This is my first take of the author James Morrow. True, this was a light reading, but this book asked the big questions. The premise being the corpse of God (a two-mile long white male with a grey beard, as he has often been depicted) is discovered floating in the Atlantic Ocean. The captain of a supertanker is dispatched by the Vatican on a secret mission to tow the Divine Corpse to a tomb carved out of the Arctic ice.
A real thought- provoking read. But note that this book is definitely NOT for everybody. When I was discussing this with a friend (a not-so-religious-but-someone-who-believed-in-the-Almighty), I got a high brow reaction.
Compared to Lamb by Christopher Moore. Nah! forget I said that. I cannot compare this with that book.!
A strong 4.0 Stars This felt very similar to a Christopher Moore novel but slightly more serious, slightly less funny and slightly more heart. A very fun and strange odyssey of an oil tanker and it's crew as it tows the body of Jehovah to the arctic for his last rest. I think where the book really shines is in its characters. It wasn't until I finished the novel that I came to realize how attached I had become to them and their stories. I think were the book falls short is in the sad fact that the humor isn't as funny as it thinks it is and I think the themes could have been expanded on a little more. Overall, a well written and bizarre but very fun odyssey of a book.

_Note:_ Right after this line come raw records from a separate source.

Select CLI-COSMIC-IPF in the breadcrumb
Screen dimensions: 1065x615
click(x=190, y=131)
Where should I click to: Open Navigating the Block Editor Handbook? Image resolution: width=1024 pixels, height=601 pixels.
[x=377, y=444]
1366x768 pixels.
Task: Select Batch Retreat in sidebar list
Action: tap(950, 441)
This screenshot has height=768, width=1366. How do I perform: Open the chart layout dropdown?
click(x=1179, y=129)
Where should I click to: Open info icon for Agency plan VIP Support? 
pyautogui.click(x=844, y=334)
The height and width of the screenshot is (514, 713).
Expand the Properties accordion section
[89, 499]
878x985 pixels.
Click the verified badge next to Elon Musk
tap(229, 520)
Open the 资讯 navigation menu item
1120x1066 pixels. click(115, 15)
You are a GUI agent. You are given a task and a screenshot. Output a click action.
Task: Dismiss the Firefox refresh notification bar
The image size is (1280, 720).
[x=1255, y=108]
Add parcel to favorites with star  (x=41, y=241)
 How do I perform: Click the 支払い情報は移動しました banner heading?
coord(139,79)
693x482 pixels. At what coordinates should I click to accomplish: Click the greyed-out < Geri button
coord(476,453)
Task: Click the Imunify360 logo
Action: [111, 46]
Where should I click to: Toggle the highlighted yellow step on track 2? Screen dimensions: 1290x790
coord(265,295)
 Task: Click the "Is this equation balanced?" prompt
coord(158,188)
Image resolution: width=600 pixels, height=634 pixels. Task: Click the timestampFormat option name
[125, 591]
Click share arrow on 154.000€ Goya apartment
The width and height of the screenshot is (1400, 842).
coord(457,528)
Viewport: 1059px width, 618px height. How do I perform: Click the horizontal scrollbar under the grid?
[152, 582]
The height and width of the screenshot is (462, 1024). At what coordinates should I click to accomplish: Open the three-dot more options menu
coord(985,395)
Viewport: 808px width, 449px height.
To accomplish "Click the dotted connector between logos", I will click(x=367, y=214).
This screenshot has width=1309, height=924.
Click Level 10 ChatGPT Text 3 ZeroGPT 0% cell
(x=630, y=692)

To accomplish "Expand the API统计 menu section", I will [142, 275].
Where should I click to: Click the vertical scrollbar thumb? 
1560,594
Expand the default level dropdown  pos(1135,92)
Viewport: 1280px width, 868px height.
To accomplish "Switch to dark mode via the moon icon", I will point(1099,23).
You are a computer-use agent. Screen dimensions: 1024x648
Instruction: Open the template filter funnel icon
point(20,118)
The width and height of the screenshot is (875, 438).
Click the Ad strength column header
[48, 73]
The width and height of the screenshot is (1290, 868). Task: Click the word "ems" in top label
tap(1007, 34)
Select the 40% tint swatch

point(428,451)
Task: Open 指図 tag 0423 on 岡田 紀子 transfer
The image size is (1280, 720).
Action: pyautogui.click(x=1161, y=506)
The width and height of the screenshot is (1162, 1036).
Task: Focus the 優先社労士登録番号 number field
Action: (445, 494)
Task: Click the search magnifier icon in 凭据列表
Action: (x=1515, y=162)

I think I came to this with the wrong expectations. It's pretty light on the theology in favor of some Pythonesque absurd humor, which of course would please most folks. I enjoyed it but coming in the midst of the dark 900 pg doorstoppers I seem to be specializing in these days I was not in the best place to fully appreciate the humor. That said, I would certainly recommend this to certain of my friends.
Ehhhhh okay fine, four stars, because I'm in a good mood from having had delicious waffles for brunch. Also I've never read anything like this before. The characters seemed small somehow and they mostly annoyed me, but the concept was fascinating. It's a gross and very weird book, though.
Van Horne, a disgraced oil tanker captain whose ship was responsible for a terrible oil spill, is approached by a dying angel, who tells him that God has a physical body and that the body is dead, floating in the ocean off Gabon. He is directed to take command of a supertanker and tow the Divine Corpse to a tomb the angels have made for him in the Arctic Circle. Paired with a scientifically-minded Jesuit, Van Hone takes on the job, the staggering theological implications of which start to have an unsavory effect on their crew. This is exacerbated when they pick up a stranded woman who turns out to be a militant feminist atheist, appalled at the idea of a physical male God. Getting in contact with her fiancé, millionaire scion of a condom empire, she directs him to stop the journey and send proof of the patriarchy to the bottom of the ocean. This entails hiring some rather gung-ho WWII reenactors who want to play out the Battle of Midway.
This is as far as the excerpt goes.